## ABOUT THIS EXERCISE
Starting at the line that contains "Viewport: 479px width, 274px", write out every line to the end of the records below exactly, and leave out the pictures.
(Beginning of RECORDS FOR THIS TASK)
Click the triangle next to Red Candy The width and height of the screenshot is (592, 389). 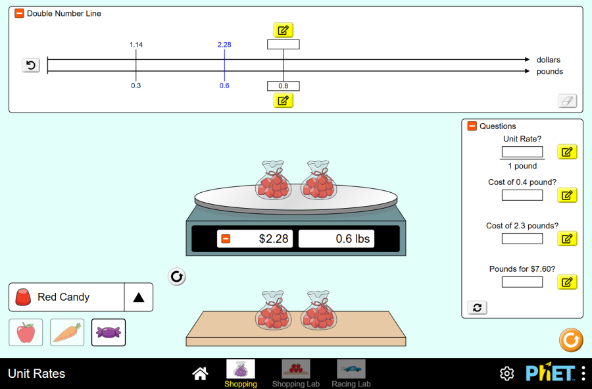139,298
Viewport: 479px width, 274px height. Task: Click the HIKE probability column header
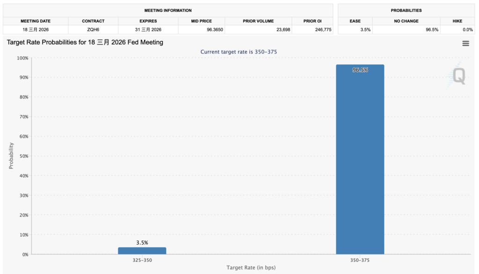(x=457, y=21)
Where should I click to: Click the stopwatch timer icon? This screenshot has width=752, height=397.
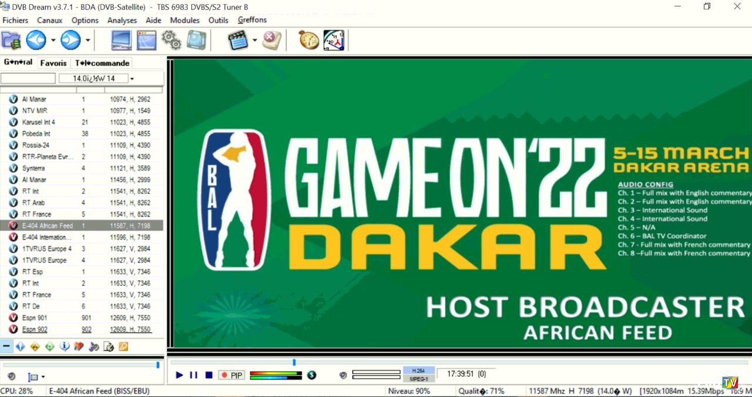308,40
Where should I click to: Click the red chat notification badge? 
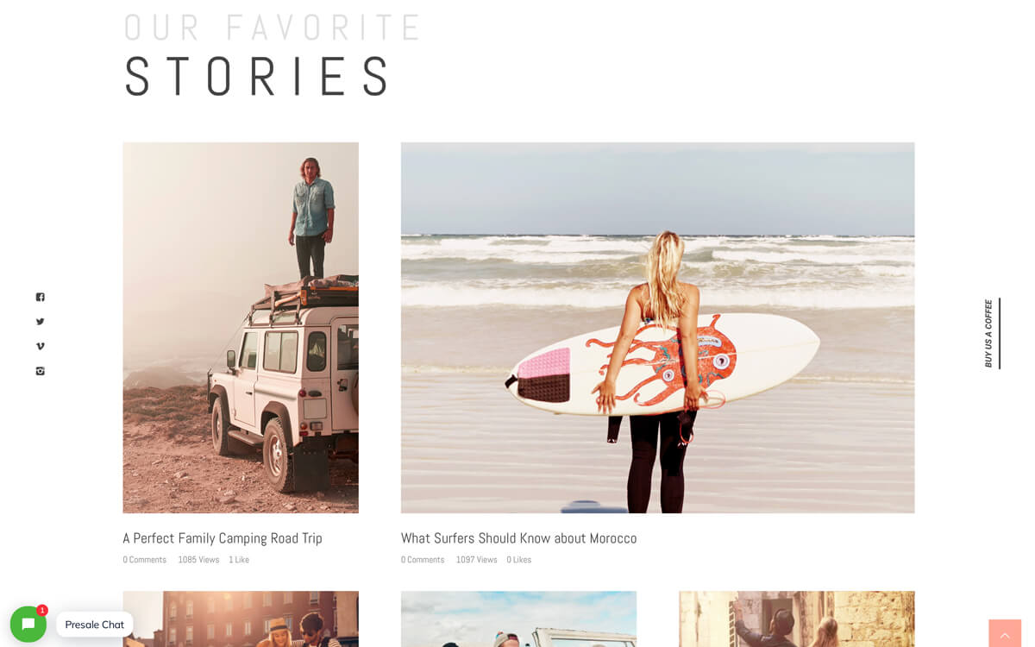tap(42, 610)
(End of RECORDS FOR THIS TASK)
## SOLUTION FOR THIS TASK
Viewport: 479px width, 274px height. Task: Click the HIKE probability column header
(x=457, y=21)
Where should I click to: Click the stopwatch timer icon? This screenshot has width=752, height=397.
308,40
Where should I click to: Click the red chat notification badge? 
tap(42, 610)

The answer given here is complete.